In the book, Captain Duncan Heyward is a Scots-American, the dashing young hero who gets the girl, and Hawkeye, older than portrayed in the film, doesn't do romantic stuff. But clearly Hollywood still doesn't think audiences are ready for a Redcoat as sympathetic romantic lead, even in a Seven Years War setting - although Fenimore Cooper wrote it back in the early 19C! Mind, he was the son-in-law of a Loyalist, De Lancey! Besides, since Duncan was originally written as a Virginian, surely Americans would have been inclined to identify his future career trajectory echoing that of another Virginian officer in the Seven Years War, one G. Washington?
But in the film, we have Steve Waddington (subsequently an excellent Wilfred of Ivanhoe in the BBC's Scott adaptation) playing Duncan as a brave, if rather dim, stereotyped pompous Englishman, who sacrifices himself to save Hawkeye, who ends up with Cora. Alice jumps off a cliff after Magua kills Uncas. This is most unlike the novel, in which Magua knifes Cora (who is Uncas's love-interest), and Alice and Duncan end up together. Hawkeye, a middle-aged bachelor woodsman, goes back to doing Hawkeye things: Cooper realised, as this script doesn't, that a character named NATTY BUMPPO is NOT cut out to be a romantic lead.

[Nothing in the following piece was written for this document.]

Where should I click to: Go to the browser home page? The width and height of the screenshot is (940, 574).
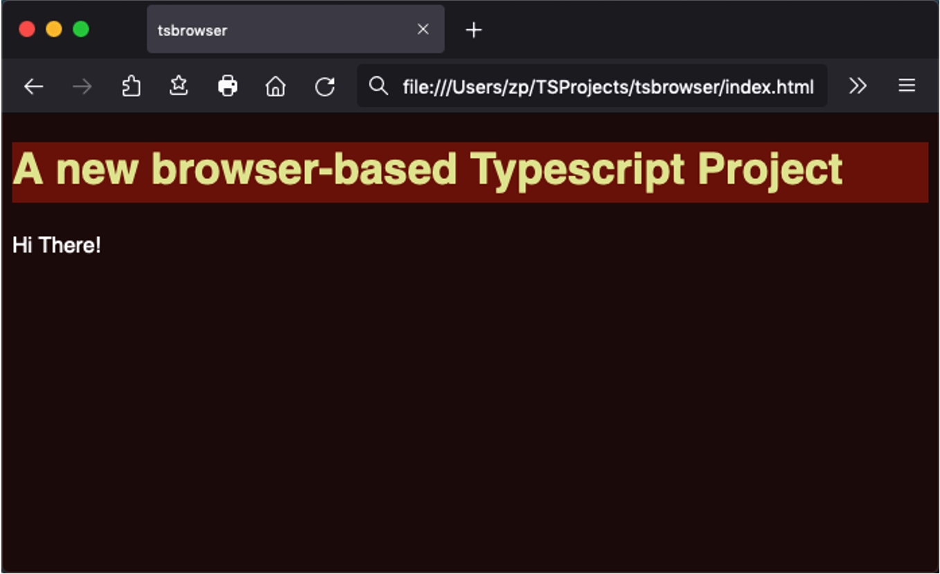pyautogui.click(x=275, y=86)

But then, he didn't envisage him looking like Daniel Day-Lewis: a fine actor, and most attractive (yours truly admits to a weakness for long dark hair), but not Hawkeye.

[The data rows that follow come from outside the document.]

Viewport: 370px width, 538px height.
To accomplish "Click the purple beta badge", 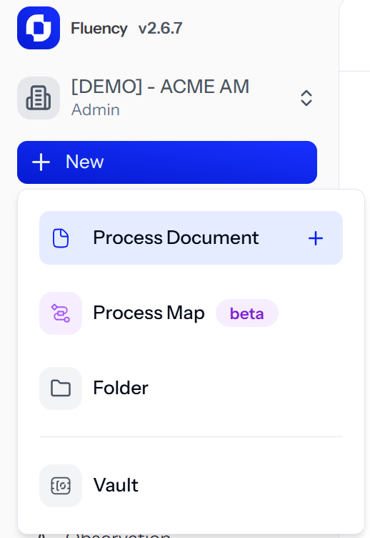I will (x=247, y=313).
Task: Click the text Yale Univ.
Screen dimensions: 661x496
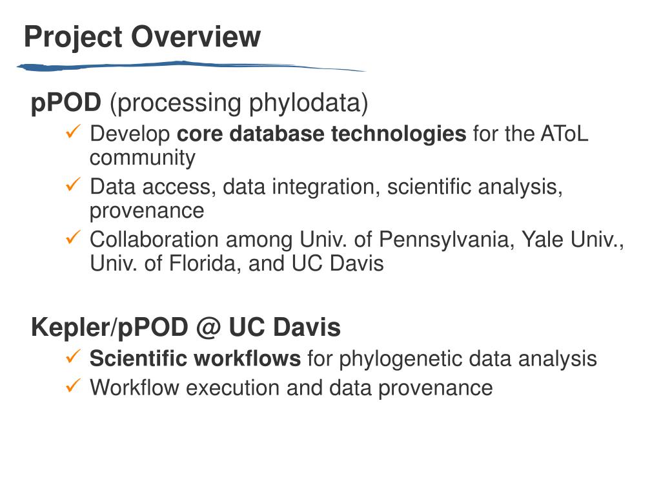Action: tap(573, 240)
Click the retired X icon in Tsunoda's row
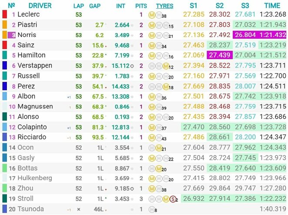This screenshot has width=288, height=215. click(78, 209)
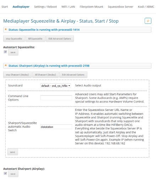Go to WiFi / LAN tab
The width and height of the screenshot is (156, 181).
pyautogui.click(x=68, y=7)
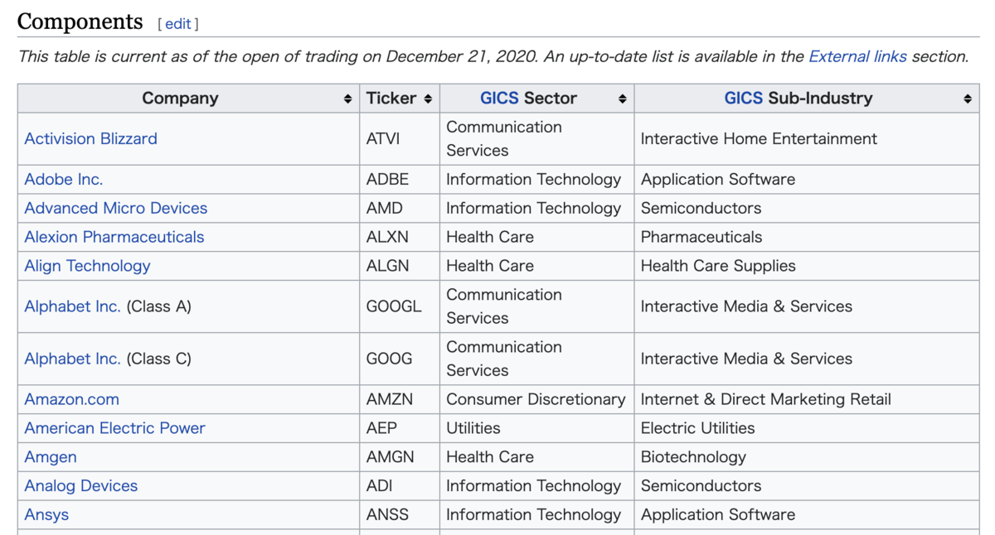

A few other complexities re: the characters' backgrounds are omitted: such as the fact the girls are half-sisters, and that Cora isn't just a brunette, but is partly of Afro-Caribbean ancestry. (No doubt why, given 19C racial prejudices, Cooper felt able to set up her tentative romance with Uncas, and also able to kill her off - a pattern that Westerns almost inevitably followed in dealing with inter-racial relationships (the Indian girl always dies).)
Gorgeous music and scenery, and some good acting (especially from Russell Means and Wes Studi as Chingachgook and Magua respectively, and Eric Schweig, as Uncas, could have been given more to do), but the script...???!